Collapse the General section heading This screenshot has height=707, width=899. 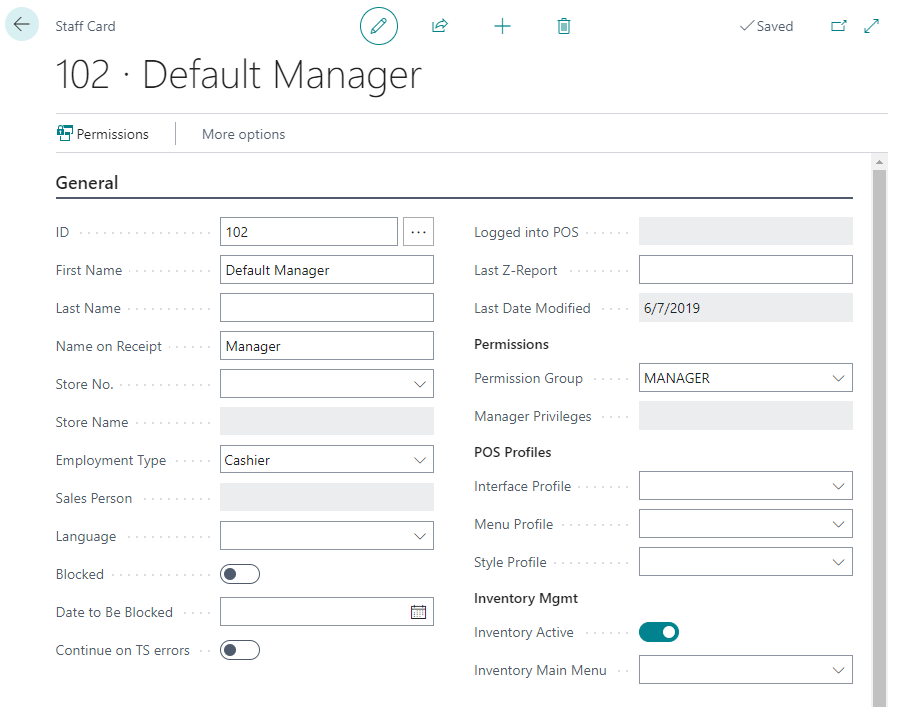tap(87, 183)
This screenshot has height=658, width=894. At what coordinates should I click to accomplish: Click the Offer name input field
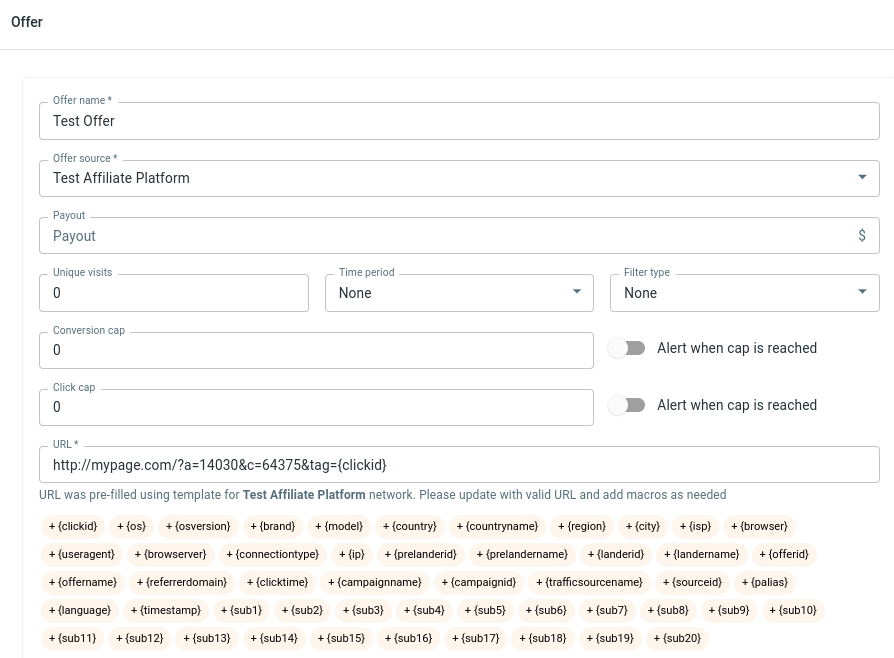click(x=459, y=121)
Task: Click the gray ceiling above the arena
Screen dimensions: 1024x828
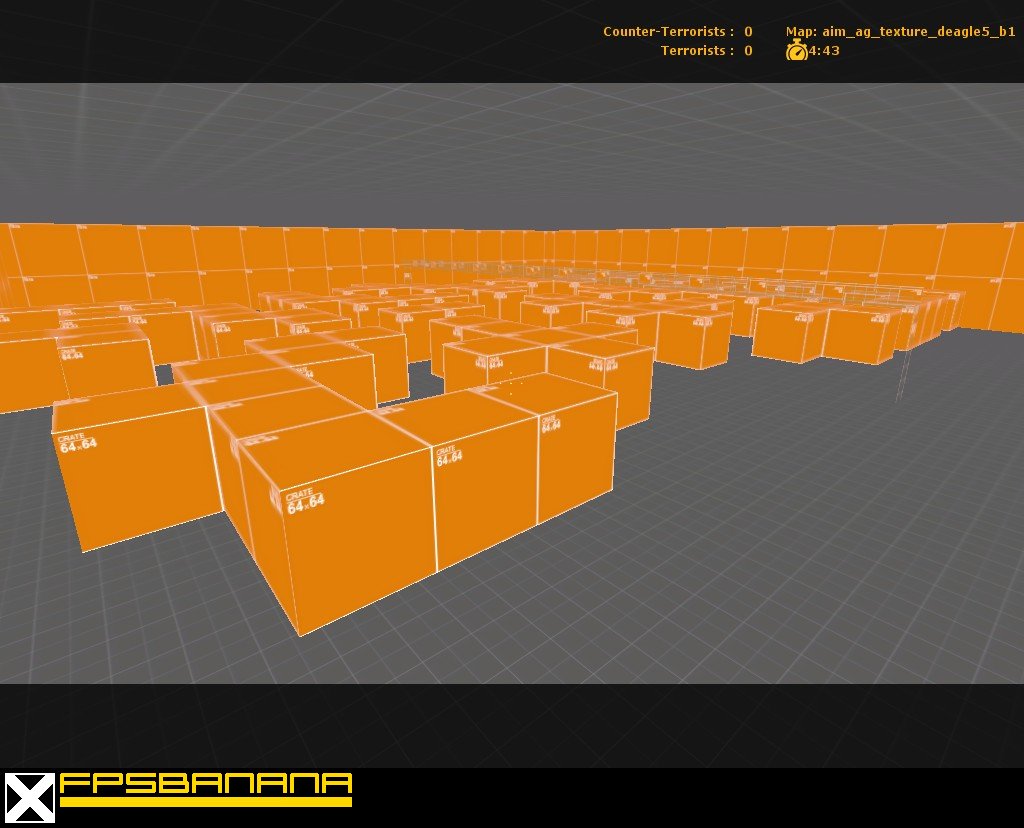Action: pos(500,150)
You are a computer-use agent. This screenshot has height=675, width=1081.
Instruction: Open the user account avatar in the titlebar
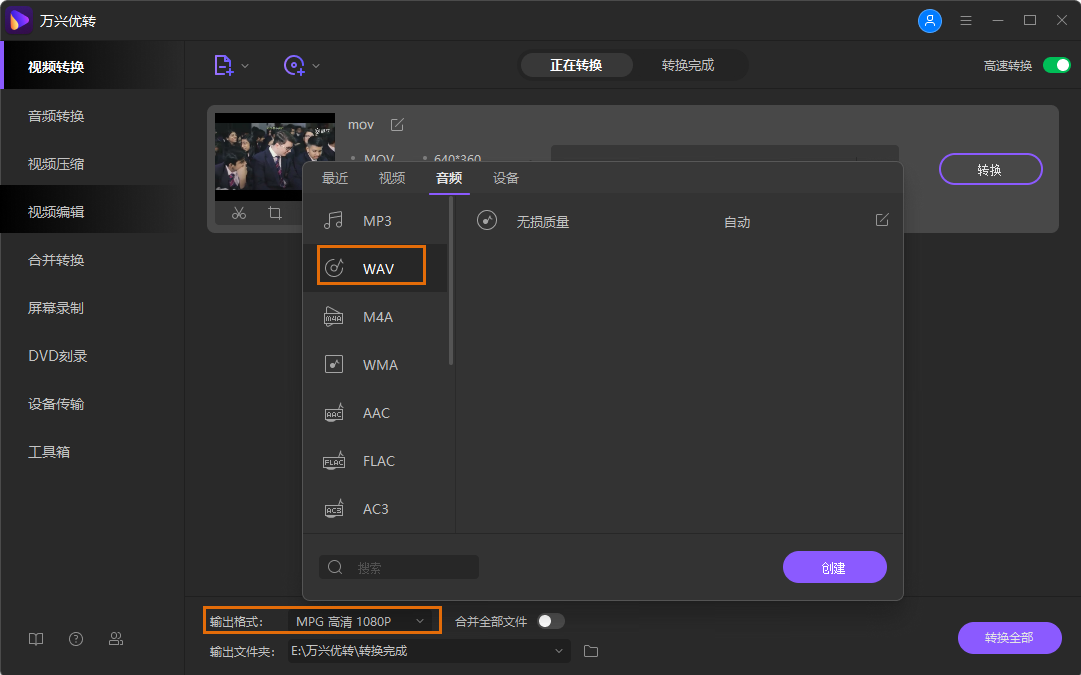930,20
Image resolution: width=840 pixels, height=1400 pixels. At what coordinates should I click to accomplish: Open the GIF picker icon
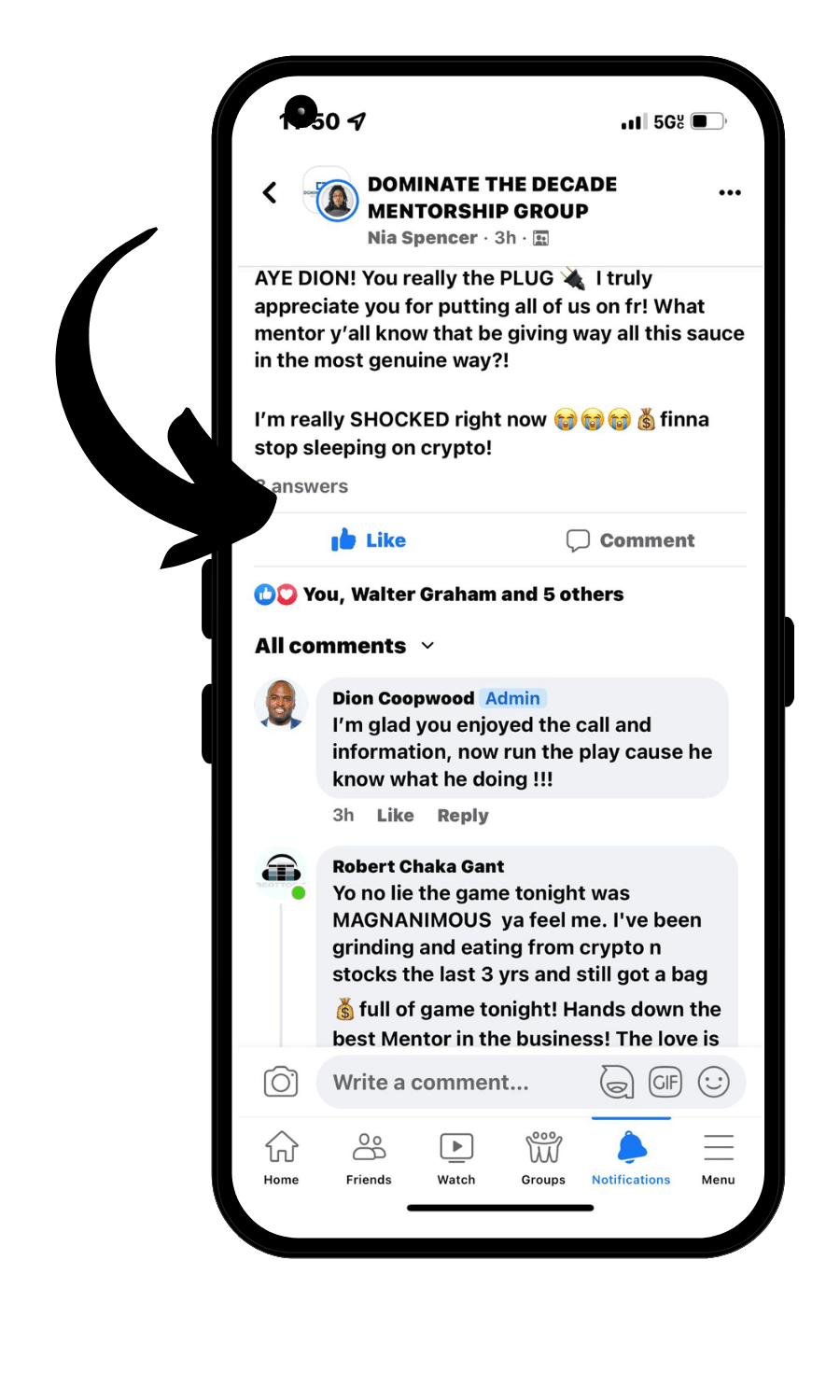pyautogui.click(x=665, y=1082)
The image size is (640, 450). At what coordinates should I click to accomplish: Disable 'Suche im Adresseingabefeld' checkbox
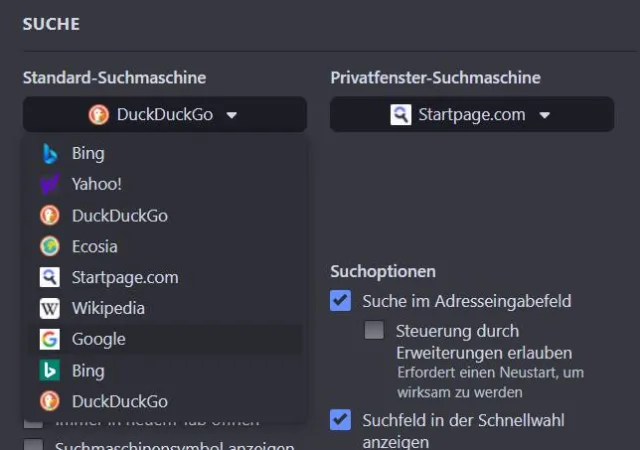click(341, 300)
※ ※ ※
TRY IT
From the line containing "The image size" through the last line of the data above, write out every line word for word, and nothing else. Do not include the pictures.

SOLUTION FOR THIS TASK
The image size is (640, 450). At what coordinates should I click to accomplish: Disable 'Suche im Adresseingabefeld' checkbox
click(341, 300)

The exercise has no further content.